King Abdullah: People are hesitant to join parties because of the negative image they acquired in the 1950s and 1960s when they were directed and financed from abroad persists today. Some of those parties used to seek to change the identity of this country. These parties still exist and have not abandoned their agendas or their external links. The new Jordanian parties are unknown to citizens beyond the names of the individuals running those parties. So they are just names to some people or slogans without content. That is why citizens hesitate to join parties, whether old or new. I ask here why these small Jordanian parties don't join together to form a larger party with a majority that stands in the middle between left and right. I am confident that such a party will have a wide popular base.

MBC: In the event that Parliament convenes for an extraordinary session, what in your opinion, would be the legislation that should be given priority in discussion and endorsement?

King Abdullah: We are now at a new stage of our national march. This stage requires a number of laws that must be completed quickly. For example, the anti-corruption commission law, political parties law, the municipalities law, the anti-terrorism law, the national ombudsman law - all require the presence of the Lower House of Parliament to enact these, along with others, quickly.

MBC: Your Majesty, you have made significant changes at the Royal Court and the government. Now we have the government of Dr. Maarouf Al Bakhit. Your Majesty speaks of important legislation: the anti-terrorism law, the anti-corruption law. Will you consider dissolving Parliament if the Lower House does not finalise these laws? I ask this question in light of previous instances since 1989 in which the Lower House was dissolved before completing the legislation on its agenda.

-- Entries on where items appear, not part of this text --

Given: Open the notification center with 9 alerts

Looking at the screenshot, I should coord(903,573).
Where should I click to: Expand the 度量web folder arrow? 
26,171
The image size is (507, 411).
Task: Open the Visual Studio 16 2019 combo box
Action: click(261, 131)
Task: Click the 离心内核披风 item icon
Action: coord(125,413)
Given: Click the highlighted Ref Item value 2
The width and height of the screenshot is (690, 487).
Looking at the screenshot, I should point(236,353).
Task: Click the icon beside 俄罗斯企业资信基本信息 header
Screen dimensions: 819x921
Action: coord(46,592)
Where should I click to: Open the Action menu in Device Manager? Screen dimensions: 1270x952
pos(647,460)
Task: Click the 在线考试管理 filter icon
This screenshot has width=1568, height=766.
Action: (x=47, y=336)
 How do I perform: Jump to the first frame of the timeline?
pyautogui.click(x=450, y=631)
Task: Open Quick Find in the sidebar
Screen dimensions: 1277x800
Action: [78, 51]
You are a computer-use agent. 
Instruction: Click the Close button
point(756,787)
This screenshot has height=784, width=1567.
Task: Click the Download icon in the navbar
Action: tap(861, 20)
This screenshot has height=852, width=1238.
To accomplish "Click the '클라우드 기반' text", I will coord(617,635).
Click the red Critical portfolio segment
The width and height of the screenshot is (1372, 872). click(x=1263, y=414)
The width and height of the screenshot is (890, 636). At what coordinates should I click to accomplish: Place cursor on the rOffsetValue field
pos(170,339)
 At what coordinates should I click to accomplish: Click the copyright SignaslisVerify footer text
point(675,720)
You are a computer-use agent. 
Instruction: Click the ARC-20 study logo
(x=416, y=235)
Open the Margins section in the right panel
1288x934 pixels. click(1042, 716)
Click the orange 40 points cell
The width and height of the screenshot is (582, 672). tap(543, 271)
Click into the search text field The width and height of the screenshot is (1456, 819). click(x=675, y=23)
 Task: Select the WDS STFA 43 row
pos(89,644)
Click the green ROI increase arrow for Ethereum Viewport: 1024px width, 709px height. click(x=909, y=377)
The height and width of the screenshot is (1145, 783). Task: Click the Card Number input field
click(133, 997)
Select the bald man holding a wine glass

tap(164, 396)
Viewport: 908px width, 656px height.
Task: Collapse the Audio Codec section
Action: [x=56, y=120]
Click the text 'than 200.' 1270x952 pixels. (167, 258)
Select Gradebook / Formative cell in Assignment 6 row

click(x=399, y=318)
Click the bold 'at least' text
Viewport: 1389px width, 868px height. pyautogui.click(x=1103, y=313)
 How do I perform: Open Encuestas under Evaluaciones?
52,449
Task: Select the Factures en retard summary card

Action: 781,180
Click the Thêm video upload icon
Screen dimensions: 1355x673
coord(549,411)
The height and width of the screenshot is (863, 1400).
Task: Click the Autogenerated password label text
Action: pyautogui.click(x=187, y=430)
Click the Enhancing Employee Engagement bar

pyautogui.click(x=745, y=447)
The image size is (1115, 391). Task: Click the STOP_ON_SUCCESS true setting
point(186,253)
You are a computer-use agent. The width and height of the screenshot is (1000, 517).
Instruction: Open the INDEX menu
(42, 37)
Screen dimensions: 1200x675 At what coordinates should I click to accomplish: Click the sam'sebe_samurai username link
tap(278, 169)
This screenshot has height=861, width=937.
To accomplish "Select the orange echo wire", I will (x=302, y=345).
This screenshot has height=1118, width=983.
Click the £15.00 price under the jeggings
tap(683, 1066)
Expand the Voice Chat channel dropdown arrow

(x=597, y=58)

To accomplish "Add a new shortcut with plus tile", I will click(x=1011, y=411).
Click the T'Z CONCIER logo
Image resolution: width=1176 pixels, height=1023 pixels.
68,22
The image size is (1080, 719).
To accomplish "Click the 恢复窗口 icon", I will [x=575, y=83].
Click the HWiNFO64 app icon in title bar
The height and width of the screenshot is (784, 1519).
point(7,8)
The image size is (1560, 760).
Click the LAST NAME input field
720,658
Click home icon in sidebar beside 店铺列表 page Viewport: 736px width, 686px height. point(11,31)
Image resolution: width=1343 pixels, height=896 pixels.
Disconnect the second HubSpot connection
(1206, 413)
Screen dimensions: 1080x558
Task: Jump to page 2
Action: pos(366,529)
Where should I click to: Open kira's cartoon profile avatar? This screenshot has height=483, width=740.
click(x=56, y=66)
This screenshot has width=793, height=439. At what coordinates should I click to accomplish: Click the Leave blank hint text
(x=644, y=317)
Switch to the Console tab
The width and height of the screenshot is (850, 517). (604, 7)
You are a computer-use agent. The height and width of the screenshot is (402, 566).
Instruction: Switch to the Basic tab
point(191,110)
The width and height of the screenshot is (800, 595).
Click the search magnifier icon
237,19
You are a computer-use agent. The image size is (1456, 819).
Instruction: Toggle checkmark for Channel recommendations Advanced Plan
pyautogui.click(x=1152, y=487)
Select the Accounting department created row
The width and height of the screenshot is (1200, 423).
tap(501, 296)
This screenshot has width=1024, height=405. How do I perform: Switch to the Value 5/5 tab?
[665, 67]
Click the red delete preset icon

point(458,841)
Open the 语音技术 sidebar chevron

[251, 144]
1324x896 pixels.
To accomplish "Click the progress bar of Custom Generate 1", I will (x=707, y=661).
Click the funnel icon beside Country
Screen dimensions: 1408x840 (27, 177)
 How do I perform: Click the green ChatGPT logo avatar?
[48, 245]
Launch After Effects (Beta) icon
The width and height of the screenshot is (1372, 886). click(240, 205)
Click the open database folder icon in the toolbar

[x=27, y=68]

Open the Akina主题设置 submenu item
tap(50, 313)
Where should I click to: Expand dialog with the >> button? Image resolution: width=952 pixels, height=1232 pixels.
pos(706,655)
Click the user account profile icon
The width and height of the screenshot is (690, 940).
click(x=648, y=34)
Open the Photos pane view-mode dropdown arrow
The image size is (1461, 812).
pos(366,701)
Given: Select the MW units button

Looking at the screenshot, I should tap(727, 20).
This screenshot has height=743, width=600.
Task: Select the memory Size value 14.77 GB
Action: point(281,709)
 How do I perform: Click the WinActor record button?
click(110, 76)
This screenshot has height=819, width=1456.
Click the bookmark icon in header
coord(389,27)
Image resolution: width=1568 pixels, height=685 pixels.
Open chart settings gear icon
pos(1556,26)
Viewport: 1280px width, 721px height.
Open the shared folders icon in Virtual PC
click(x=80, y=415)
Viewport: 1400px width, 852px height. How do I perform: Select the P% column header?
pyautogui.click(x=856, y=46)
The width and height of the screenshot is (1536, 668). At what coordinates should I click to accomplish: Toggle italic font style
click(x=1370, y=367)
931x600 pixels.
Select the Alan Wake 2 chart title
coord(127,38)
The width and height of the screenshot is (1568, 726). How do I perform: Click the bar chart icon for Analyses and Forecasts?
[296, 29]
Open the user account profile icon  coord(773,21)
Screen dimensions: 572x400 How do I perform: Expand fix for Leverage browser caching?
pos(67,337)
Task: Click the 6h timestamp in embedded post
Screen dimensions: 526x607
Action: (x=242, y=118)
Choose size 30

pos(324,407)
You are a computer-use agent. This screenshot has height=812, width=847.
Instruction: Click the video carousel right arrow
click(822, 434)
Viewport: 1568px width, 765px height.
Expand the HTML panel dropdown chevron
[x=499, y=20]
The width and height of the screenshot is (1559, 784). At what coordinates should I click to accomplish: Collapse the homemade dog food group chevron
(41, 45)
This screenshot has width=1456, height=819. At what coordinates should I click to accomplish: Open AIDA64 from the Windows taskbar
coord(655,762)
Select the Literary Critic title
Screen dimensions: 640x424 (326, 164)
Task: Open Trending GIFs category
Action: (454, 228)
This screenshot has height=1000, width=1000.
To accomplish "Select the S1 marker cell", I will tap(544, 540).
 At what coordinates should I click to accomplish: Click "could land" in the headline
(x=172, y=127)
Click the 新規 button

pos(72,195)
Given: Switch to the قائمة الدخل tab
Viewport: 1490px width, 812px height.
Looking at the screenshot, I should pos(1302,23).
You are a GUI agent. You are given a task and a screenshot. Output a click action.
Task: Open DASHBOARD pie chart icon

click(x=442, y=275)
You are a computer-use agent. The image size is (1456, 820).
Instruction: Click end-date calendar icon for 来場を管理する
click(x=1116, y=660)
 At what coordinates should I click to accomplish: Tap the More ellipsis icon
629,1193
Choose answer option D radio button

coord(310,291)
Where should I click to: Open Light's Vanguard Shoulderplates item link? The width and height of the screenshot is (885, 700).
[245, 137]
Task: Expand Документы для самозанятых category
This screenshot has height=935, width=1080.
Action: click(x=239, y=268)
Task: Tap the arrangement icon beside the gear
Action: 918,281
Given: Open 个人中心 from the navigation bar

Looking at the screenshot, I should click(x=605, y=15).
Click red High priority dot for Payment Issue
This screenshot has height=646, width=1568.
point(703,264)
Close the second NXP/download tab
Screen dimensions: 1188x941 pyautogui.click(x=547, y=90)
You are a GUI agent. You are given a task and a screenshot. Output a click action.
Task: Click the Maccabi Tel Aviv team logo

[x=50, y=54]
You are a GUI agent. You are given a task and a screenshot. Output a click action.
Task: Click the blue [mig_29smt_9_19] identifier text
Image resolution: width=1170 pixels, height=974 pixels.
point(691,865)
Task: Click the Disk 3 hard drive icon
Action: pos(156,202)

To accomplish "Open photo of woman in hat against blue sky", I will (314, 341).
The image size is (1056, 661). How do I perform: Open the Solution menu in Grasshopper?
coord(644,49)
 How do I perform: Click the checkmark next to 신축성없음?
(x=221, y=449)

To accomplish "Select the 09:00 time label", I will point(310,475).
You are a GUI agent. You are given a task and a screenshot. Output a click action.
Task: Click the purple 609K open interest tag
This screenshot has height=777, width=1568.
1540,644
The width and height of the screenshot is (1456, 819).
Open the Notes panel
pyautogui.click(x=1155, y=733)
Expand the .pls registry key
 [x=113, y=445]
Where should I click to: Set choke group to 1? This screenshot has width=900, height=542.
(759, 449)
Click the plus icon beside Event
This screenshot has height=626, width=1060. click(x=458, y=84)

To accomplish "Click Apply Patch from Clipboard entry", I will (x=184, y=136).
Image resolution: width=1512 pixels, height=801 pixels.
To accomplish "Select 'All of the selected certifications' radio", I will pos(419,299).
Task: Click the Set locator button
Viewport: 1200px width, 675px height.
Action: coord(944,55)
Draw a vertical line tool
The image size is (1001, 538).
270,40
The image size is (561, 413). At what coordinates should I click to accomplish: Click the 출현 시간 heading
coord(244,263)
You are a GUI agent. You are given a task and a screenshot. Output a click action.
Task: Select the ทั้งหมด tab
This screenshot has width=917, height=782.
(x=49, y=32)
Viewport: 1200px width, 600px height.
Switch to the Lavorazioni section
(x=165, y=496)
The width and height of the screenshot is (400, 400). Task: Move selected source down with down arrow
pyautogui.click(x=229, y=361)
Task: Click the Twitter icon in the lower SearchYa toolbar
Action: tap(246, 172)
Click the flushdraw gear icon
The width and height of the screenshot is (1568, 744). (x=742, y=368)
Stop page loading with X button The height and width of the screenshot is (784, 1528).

King Abdullah: The deputies realise the need for these laws, and [know that] any delay in finalising them would pose an obstacle to our national march. I believe that the deputies are up to the responsibilities and the challenges that we have to face. In my national responsibility and commitment to achieve dignified life for each citizen in this country, I will not accept any obstacles to be placed in the way of our national march.

MBC: Your Majesty, I would have liked not to bring up the issue of Hamas bringing weapons into Jordan, because I know that there is a habit of not discussing this issue in the media and instead leaving it to the relevant authorities. Allow me as a journalist to ask, because there are some who doubt the government's story about Hamas' violations, including bringing in and storing weapons in Jordan and planning to target vital Jordanian institutions and personalities. [Those who doubt the story] believe that this is a government ruse in order to not receive the foreign minister of the Hamas government.

King Abdullah: When Jordanian security services arrested the terrorist Sajeda, there were some who doubted the [truth]. This doubt probably exposes support and sympathy for those who commit such violations or for these terrorist operations or whoever stands behind them. In any case, we have given all the information to the Palestinian president, and it has been agreed that a Palestinian political and security delegation will be dispatched to Jordan to follow up on this issue and disclose this information and details to everyone.

MBC: My final question… The rise in fuel prices in Jordan and around the world has affected everyone. Even our working trips in Al Arabiyya's Amman bureau are being meticulously regulated. The Kingdom of Saudi Arabia has offered oil grants to Jordan. Is the renewal of this grant, at least until the end of this year, under consideration? Are there any contacts with the Saudis?

King Abdullah: There has been some discussion of this issue, and you know the Custodian of the two Holy Mosques King Abdullah, and our brothers in the kingdom of Saudi Arabia have never been anything but generous, God grant them prosperity.